Una volta libravansi gli attributi divini; i metafisici s'appigliavano
all'ontologia; i teologi alla Scrittura; i poeti alle armonie del
creato. Oggi la storia universale, che discute le origini e i progressi
della società, hassi per un quinto vangelo, mentre i razionalisti
ampliano i diritti e i limiti della ragione. Oggi la critica salta in
mezzo colle civilità comparate, e colla superiorità di quelle ove
esistono le credenze; e su queste posa il diritto, che altrove è
sottoposto al successo e nelle coscienze all'utile. In conseguenza si
confonde il soprannaturale col sopra intelligibile. Comprendere quello
non possiamo, ma non perciò esso supera l'intelligenza. Dio è
sovranamente intelligibile perchè sovranamente intelligente e base
dell'intelligenza nostra, eppure trascende questa nell'essenza sua: ma
ciò che in lui non comprendiamo non si discerne da ciò che comprendiamo.
Altrettanto è nelle opere sue. Il soprintelligibile non è
necessariamente sopranaturale, giacchè l'intelligenza nostra non è
adequata a tutta la natura.
Oggi poi il lato storico di Dio e del suo Cristo è divenuto il
principale studio della scuola teologica, e vedemmo di qual passo
procedano i filosofi odierni della storia: l'asserire costa sì poco!
Guai se il buon senso arresta queste indubitabilità, e dal vago
dogmatismo richiama alla discussione! La taccia d'ignorante, di
superstizioso è pronta: meravigliansi che costui non sappia che da non
più di cinquant'anni esiste la vera storia: che solo a pochi genj è dato
interpretare i documenti originali; genj abituati a svolgere l'eterno
controsenso, che è il fondo della storia. Che se all'avversario non
possono negare il merito d'erudito, gli rinfacciano che il troppo sapere
è un ostacolo al creare; che ben si assimila soltanto ciò che si sa a
mezzo; che le dottrine non si combinano se non coll'indovinare: gli
diranno che, immerso nel passato, ignora l'ultimo stato della scienza,
la _neue philosophie_, la quale ha diritto di sbeffeggiare tutte le
precedenti, finchè domani non venga una _neuste philosophie_ a
sbeffeggiare lei a vicenda.
E il vulgo, che prima sbigottiva davanti a quelle demolitrici
asserzioni, s'abitua ad accettarle, rinnega la propria ragione per
siffatte intrepide autorità. Così viensi a ridere del miracolo, non si
cerca se quella che ci danno è la storia dei fatti, o la storia della
mente dell'autore; se questi, invece dell'umanità, non ha davanti Carlo
o Giuseppe, e principalmente se stesso. In tempi dove nelle scuole più
non s'insegna su di che si fondi la certezza, e quanta autorità abbiano
i testimonj, e come si fili un raziocinio o si distrighi un sofisma e un
paradosso, e a tener conto del senso comune, e valutare quella sincerità
evangelica, che impone di dire sì al sì, e no al no, troppo è facile
ottengano corso le più assurde temerità dell'orgoglio umano.

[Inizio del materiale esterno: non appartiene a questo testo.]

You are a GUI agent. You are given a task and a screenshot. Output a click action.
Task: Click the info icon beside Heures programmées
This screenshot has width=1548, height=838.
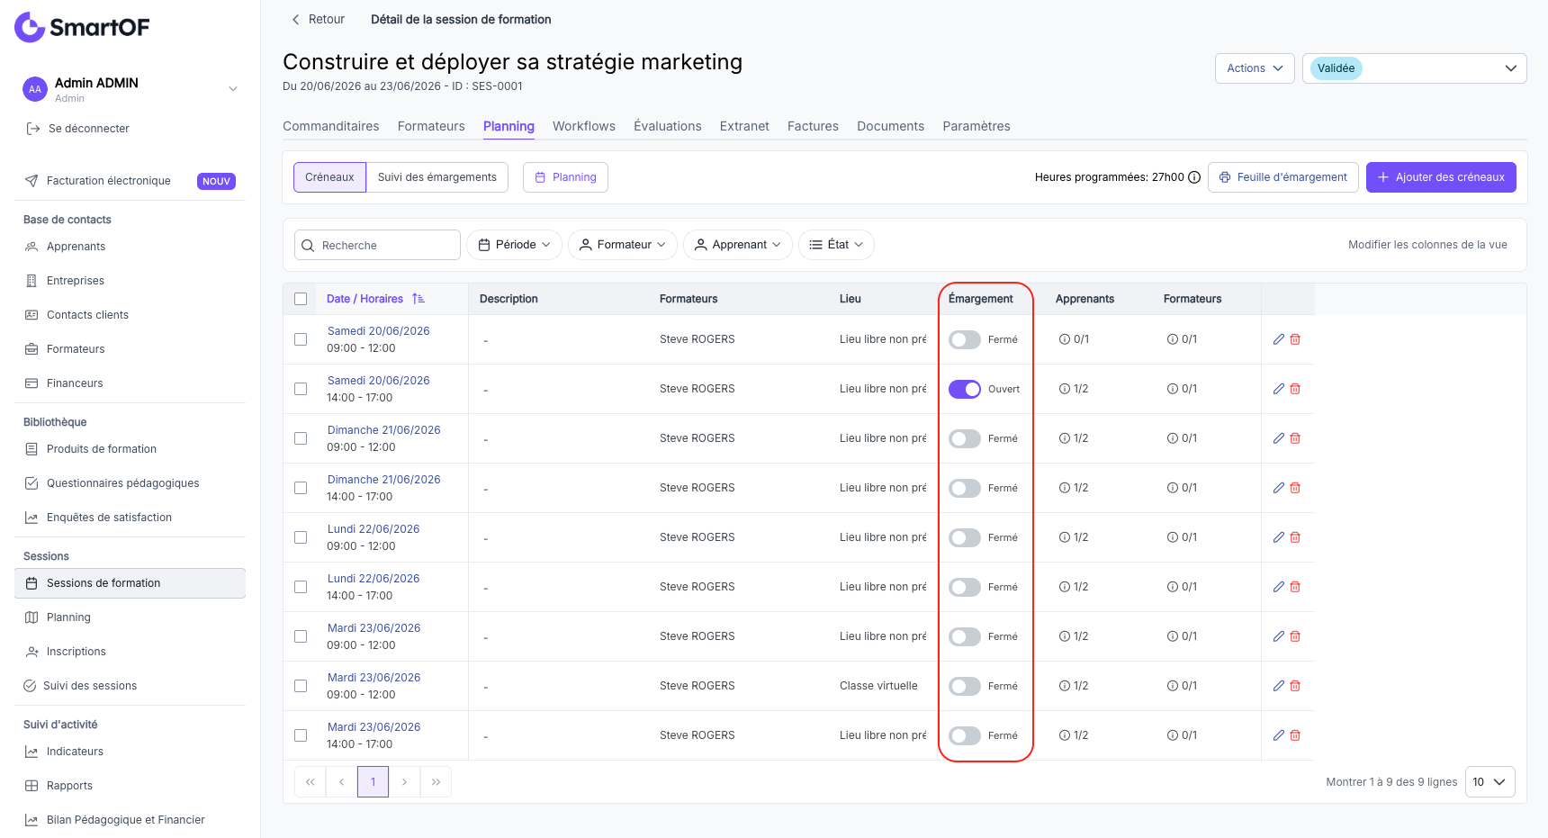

Tutto opposto è il procedimento evangelico; e perciò gli apologisti
dovettero sempre usare la stessa arte, da Eusebio fino al Ghiringhello e
al Perrone; fedeli alla sana critica, cercando le testimonianze
storiche, chiarendo i fatti, accettando i soprannaturali che sorpassano
l'intelligenza umana _quoad modum, non quoad existentiam suam et per
divinam virtutem_; quanto cioè al modo con cui avvennero, non quanto
all'avvenimento stesso: citando in prima i testimonj de' fatti, dappoi
quelli che gli udirono dai testimonj, indi la storia; e l'esegesi
adoprando severamente a mostrare con ingegnosi ravvicinamenti l'assoluta
conformità dei vangeli colla storia, colle arti, coi monumenti.

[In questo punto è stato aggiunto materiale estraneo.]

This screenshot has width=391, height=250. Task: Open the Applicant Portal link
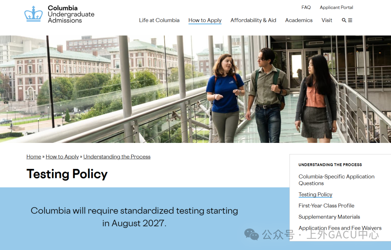click(336, 8)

Alle nostre ragioni, costoro dicono «Ma fate sempre le stesse risposte».
Sì, poichè le stesse sono le objezioni, cioè il prodotto d'un orgoglio
che non vuole accettare ciò che non intende. Dov'è a notare che i primi
avversarj del cristianesimo non negavano gli atti, e tanto meno
l'esistenza del Cristo, bensì quelli attribuivano a magia, a illusioni;
e gli apologisti confutano questa supposizione pagana, non mai l'ipotesi
mitica, che da nessuno era stata messa innanzi; e che il secolo nostro
doveva attendere da qualche tedesco o francese, discosto XVIII secoli da
que' casi.
Ma l'apologia cattolica a' giorni del luteranesimo, non procedeva così
maestosa, essendosi, come Dante si lamenta, derelitti l'evangelio e i
dottori magni, e più ai decretali studiandosi. Baldanzosi nei diritti
della ragione individuale, i predicanti dicevano al popolo: «Iddio ha
parlato: qual bisogno che altri venga a spiegarvi quel ch'egli disse?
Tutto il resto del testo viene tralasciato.